A massive spaceship appears from what is thought to be empty space, the first to board it are humans. On boarding the colossal ship, they find it to be deserted, with no clue as to where it came from. The ship is taken over, and it is decided to make it a galactic cruise ship, run by an elite crew of captains. The status quo is maintained for thousands of years, until one of the ship’s mysteries is revealed – at it’s heart, deep in the core of the ship a planet is hidden. The top captains are selected to go down to this planet and investigate it, unfortunately they set off an electro magnetic pulse, which wipes out all their technology and traps them. Expectations revolve around the idea that someone will come and rescue them, but as the centuries pass the long-lived captains are forced to accept they are going to have to save themselves. This sees them start to recreate technology from scratch as well as a breeding program. The result has something of Lord Of The Flies to it, the Loyalists being the original captains, dedicated to survival and a return to the Ship, while the Waywards believe that they are the original builders reborn, and take to living wild in the expanses of the planet which has been given the name Marrow.

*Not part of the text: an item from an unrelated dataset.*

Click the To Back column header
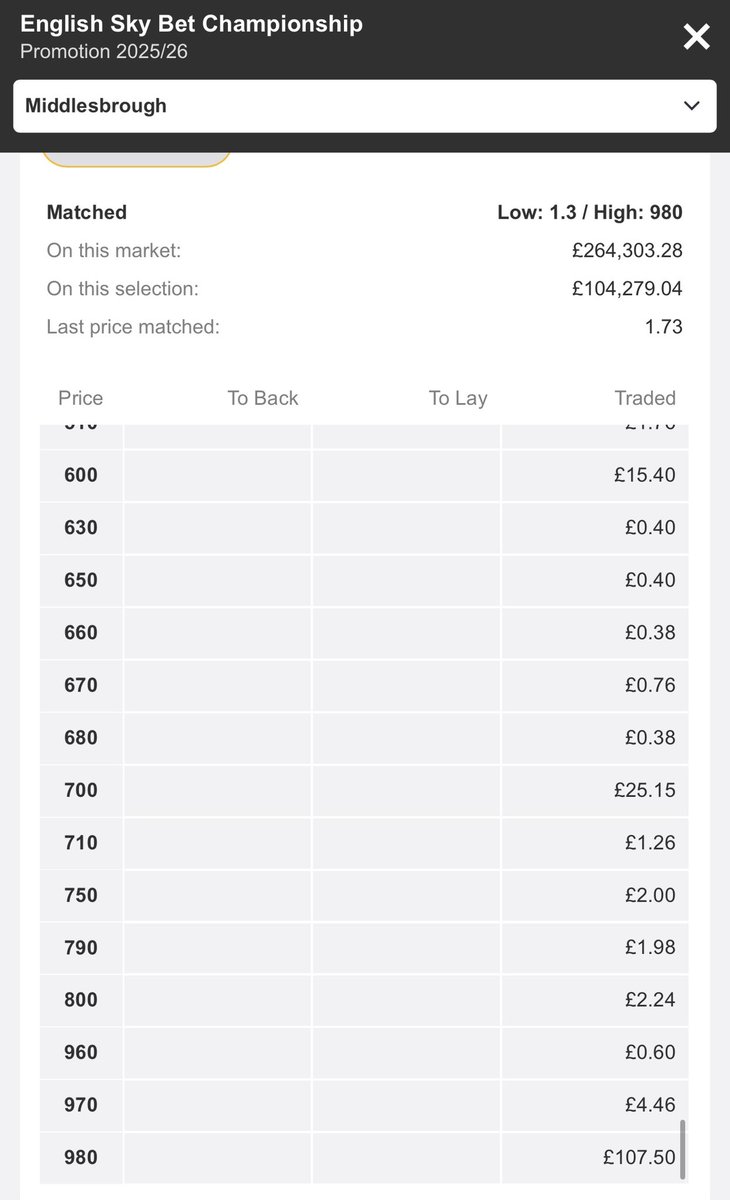 263,398
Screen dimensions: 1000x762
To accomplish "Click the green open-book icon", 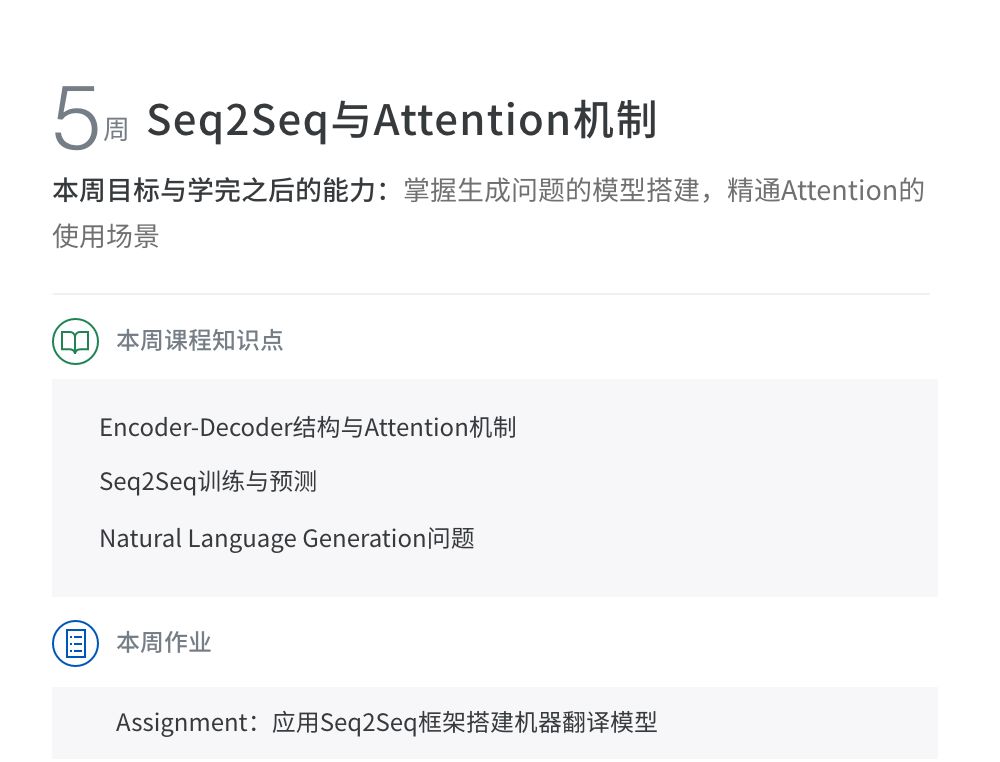I will (x=75, y=342).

Robert Reed again works on a cosmic scale, following characters that are pretty much immortal, living lives on a scale almost beyond our imaginations. Unlike Sister Alice which I covered here recently Marrow has a more grounded feel – the course of the narrative really covering two locations – that of the ship and of the planet Marrow lying within the ship. In terms of characters, the narrative tends towards alternating between Miocene and Washen, though there are points where other points of view do come into play. Miocene is the second in command to the Master of the ship, strict, severe, unimaginative, but determined to return to the ship no matter what. Washen on the other hand was born on the ship, unlike Miocene who was one of the first to board the ship, younger and more of a people person, more adaptable to the situation.

There are points where the seemingly endless years on Marrow feel as though they may be going on a little. But the lead up to there works, and once momentum starts building up towards a possible return to the ship, and an understanding of what might have happened to explain why they were never rescued, then the book starts to propel itself forward at a greater speed.